DIRECTIONS ▸ Please return every one of the items below word for word, leaving out the pictures.

##### DATA ROWS

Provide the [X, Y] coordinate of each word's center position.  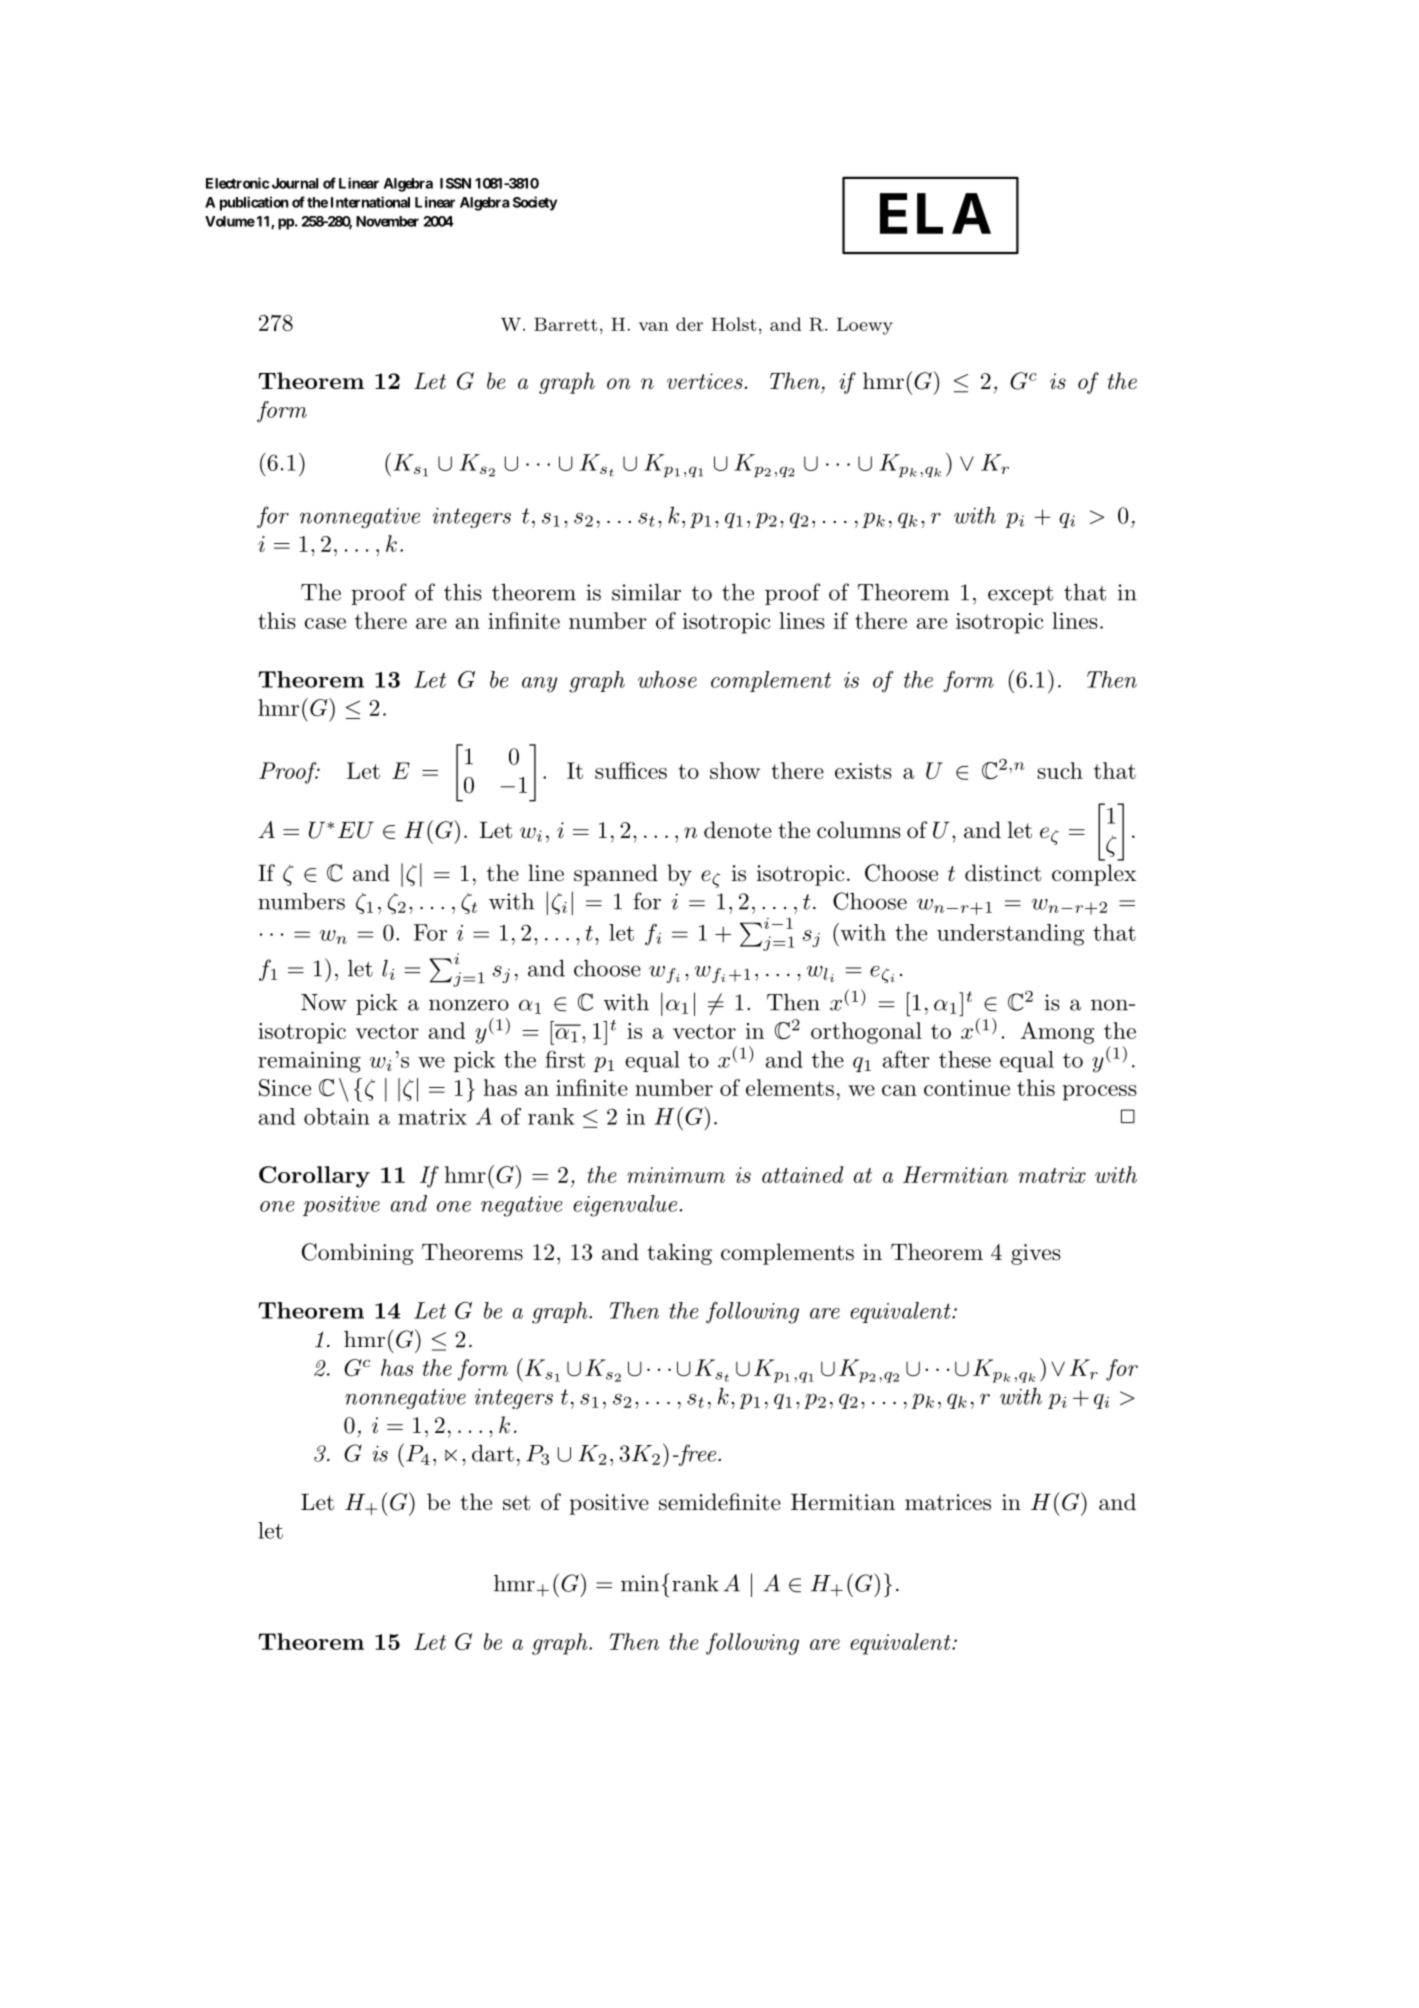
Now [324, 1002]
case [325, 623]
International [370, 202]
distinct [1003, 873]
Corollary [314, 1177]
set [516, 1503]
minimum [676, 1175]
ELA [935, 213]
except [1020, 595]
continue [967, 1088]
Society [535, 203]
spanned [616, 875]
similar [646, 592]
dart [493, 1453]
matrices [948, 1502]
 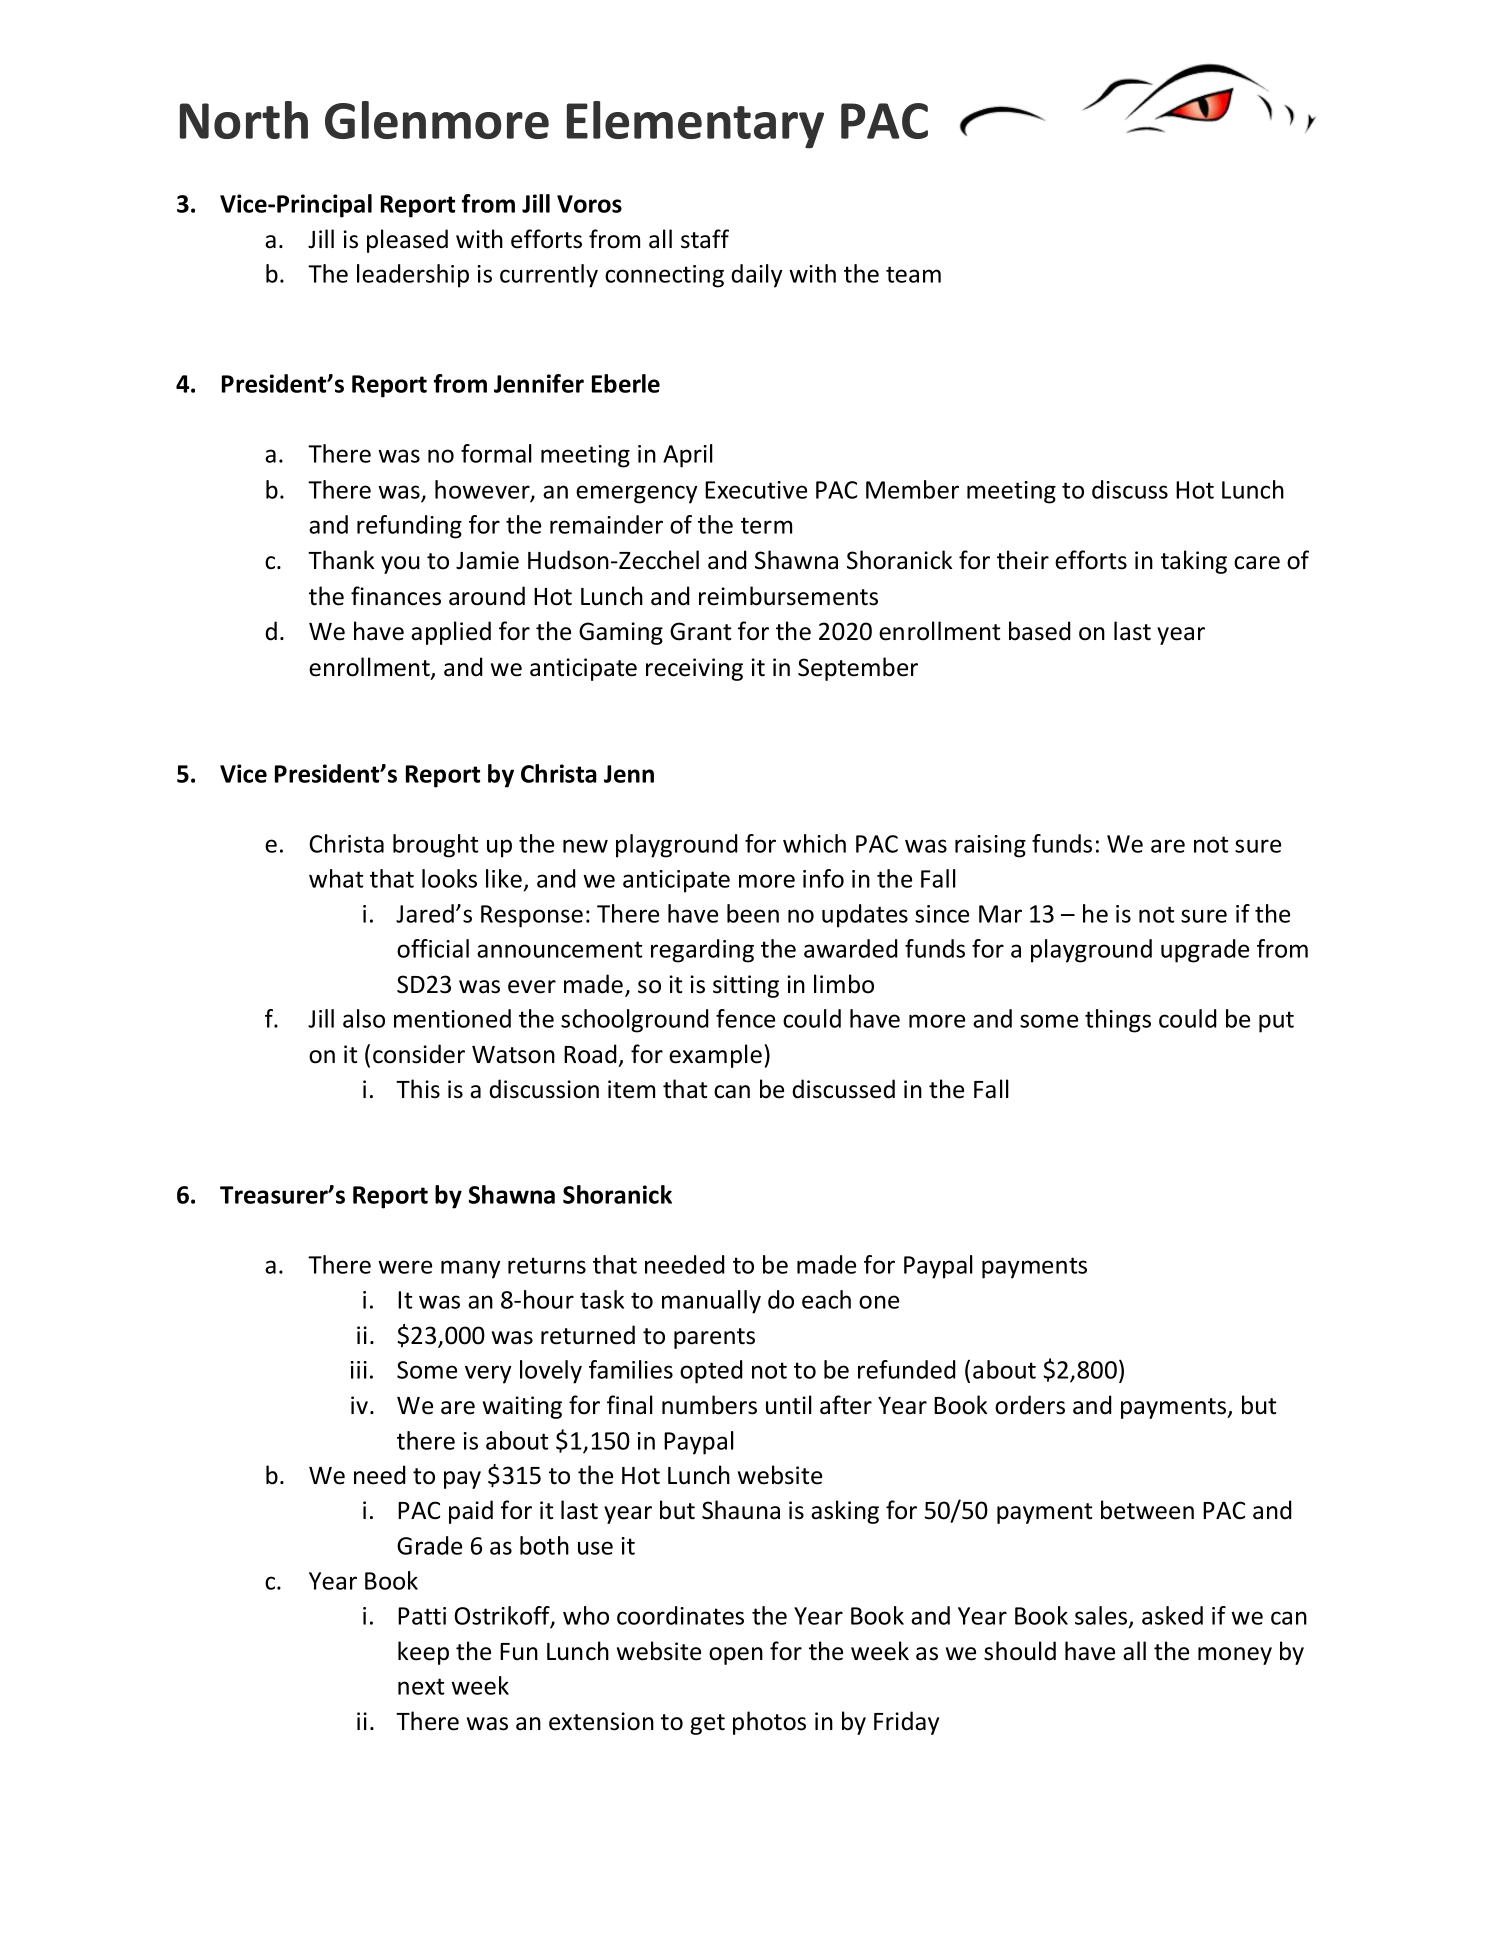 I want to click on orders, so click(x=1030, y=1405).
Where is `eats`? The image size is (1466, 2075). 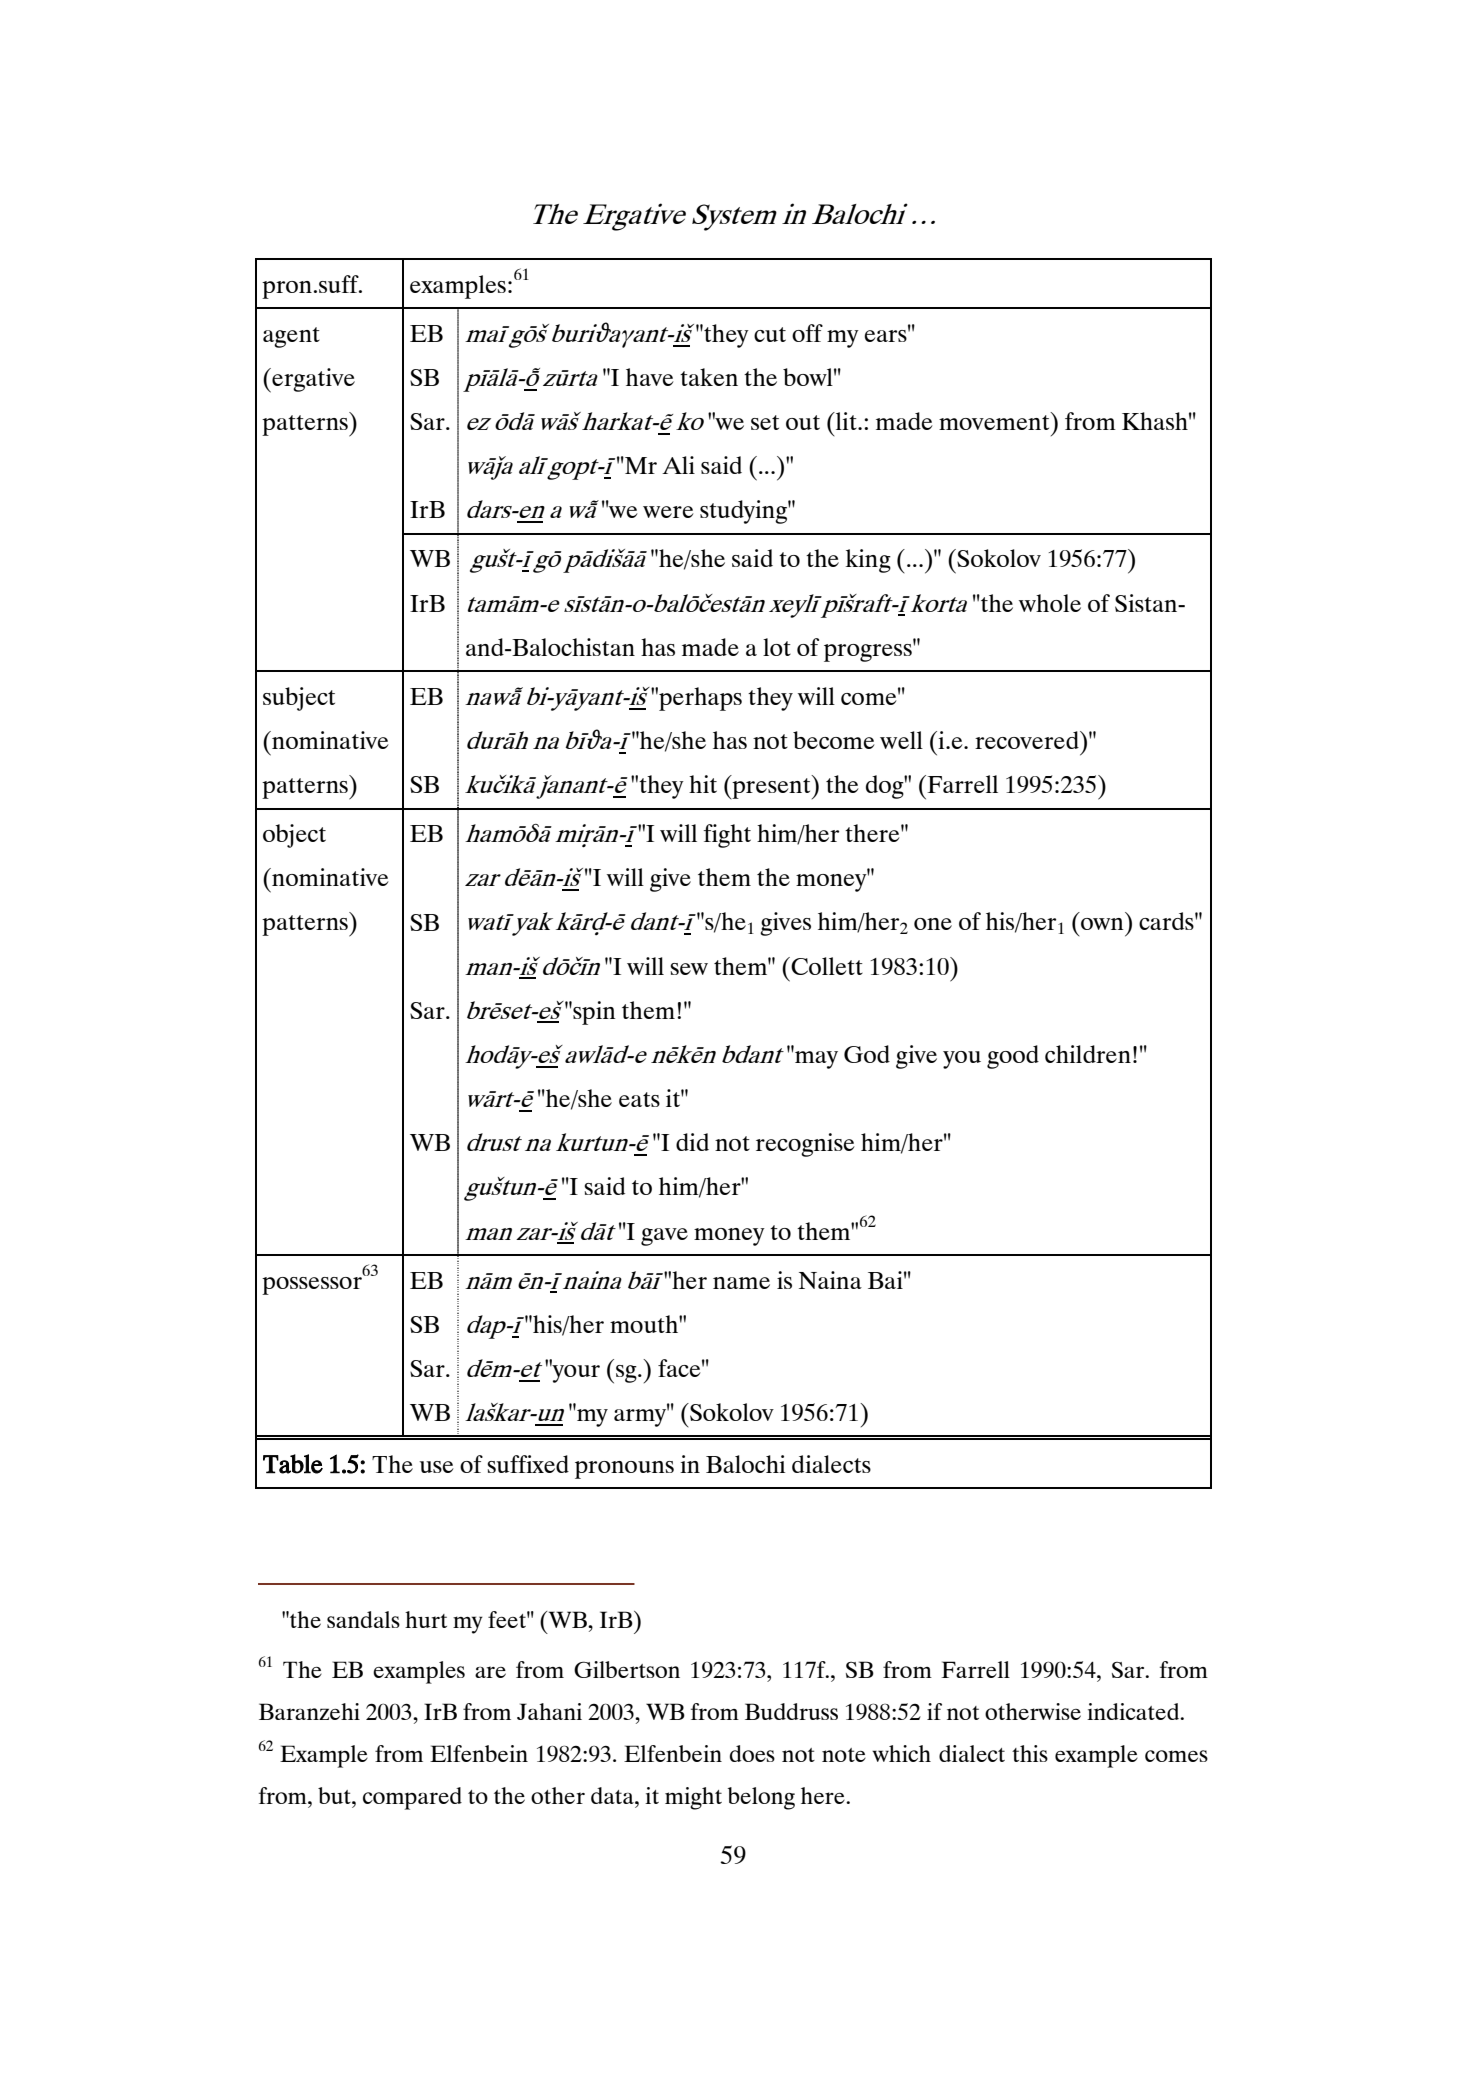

##########

RESULT FOR THIS EXERCISE ▸
Provide the [X, Y] coordinate of each word's center position.  
Now [324, 1002]
case [325, 623]
International [370, 202]
distinct [1003, 873]
Corollary [314, 1177]
set [516, 1503]
minimum [676, 1175]
ELA [935, 213]
except [1020, 595]
continue [967, 1088]
Society [535, 203]
spanned [616, 875]
similar [646, 592]
dart [493, 1453]
matrices [948, 1502]
  I want to click on orders, so click(x=1030, y=1405).
Where is `eats`? The image size is (1466, 2075). 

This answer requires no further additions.